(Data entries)
· · · · · · ·
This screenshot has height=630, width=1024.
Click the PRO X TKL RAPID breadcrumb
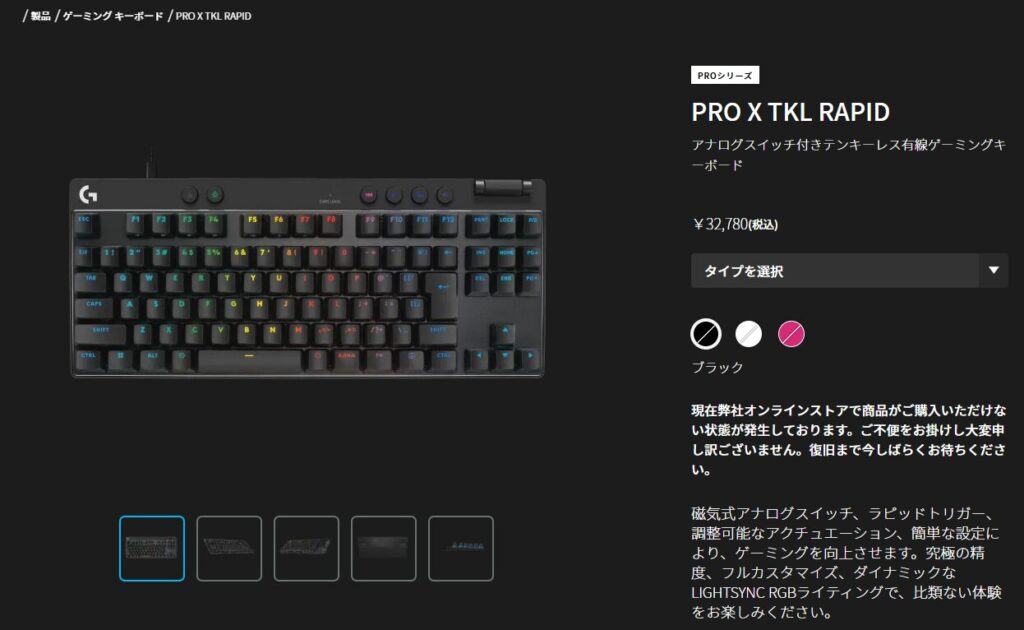coord(214,16)
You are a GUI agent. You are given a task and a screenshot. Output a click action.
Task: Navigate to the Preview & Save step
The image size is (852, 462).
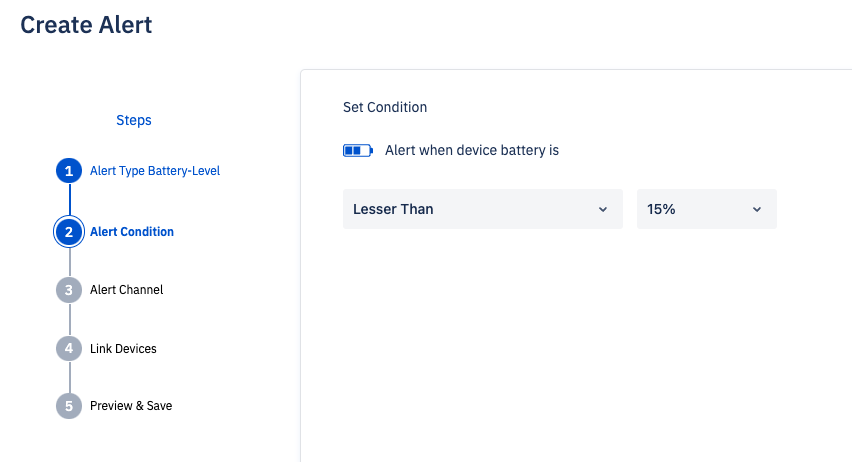point(131,406)
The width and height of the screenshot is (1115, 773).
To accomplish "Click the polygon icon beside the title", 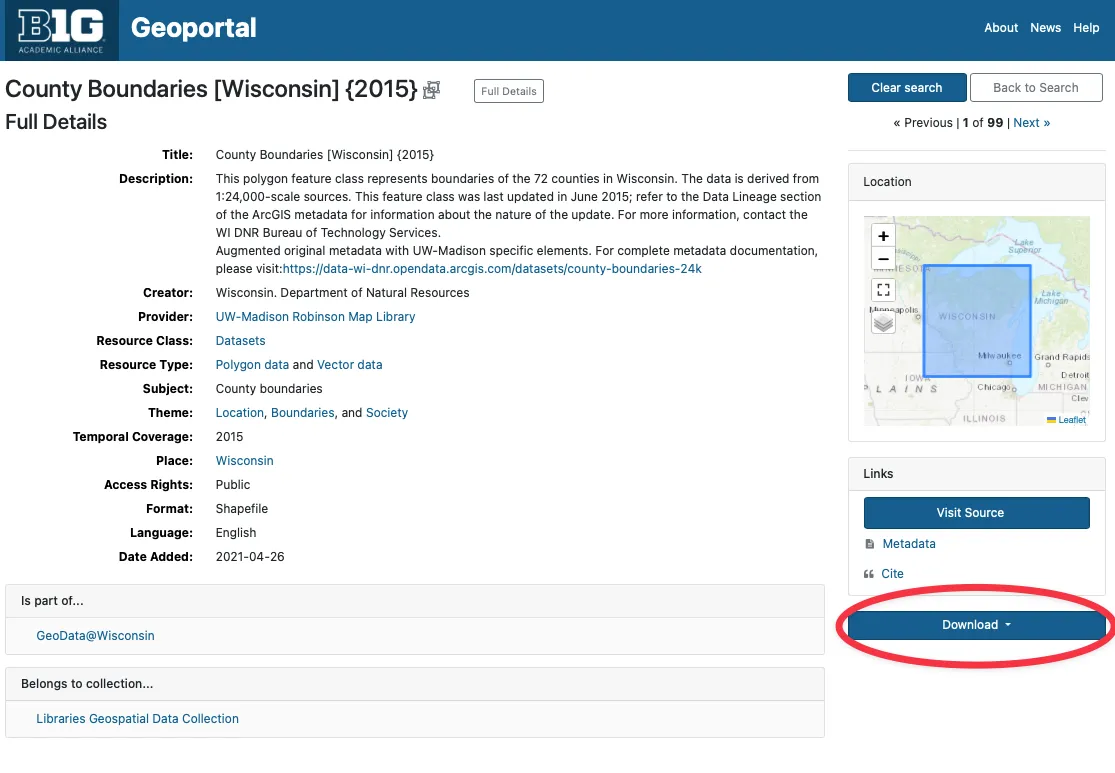I will pyautogui.click(x=431, y=91).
· · · · · · ·
• **Prompt**: Reproduce the data from its first line through the line containing "point(131,406)", changing every "screenshot" to "screen capture" and keeping everything else unchanged. Leave out the pictures.

• **Task answer**:
This screen capture has height=630, width=1024.
Click the PRO X TKL RAPID breadcrumb
coord(214,16)
You are a GUI agent. You are given a task and a screen capture. Output a click action.
Task: Navigate to the Preview & Save step
The image size is (852, 462).
point(131,406)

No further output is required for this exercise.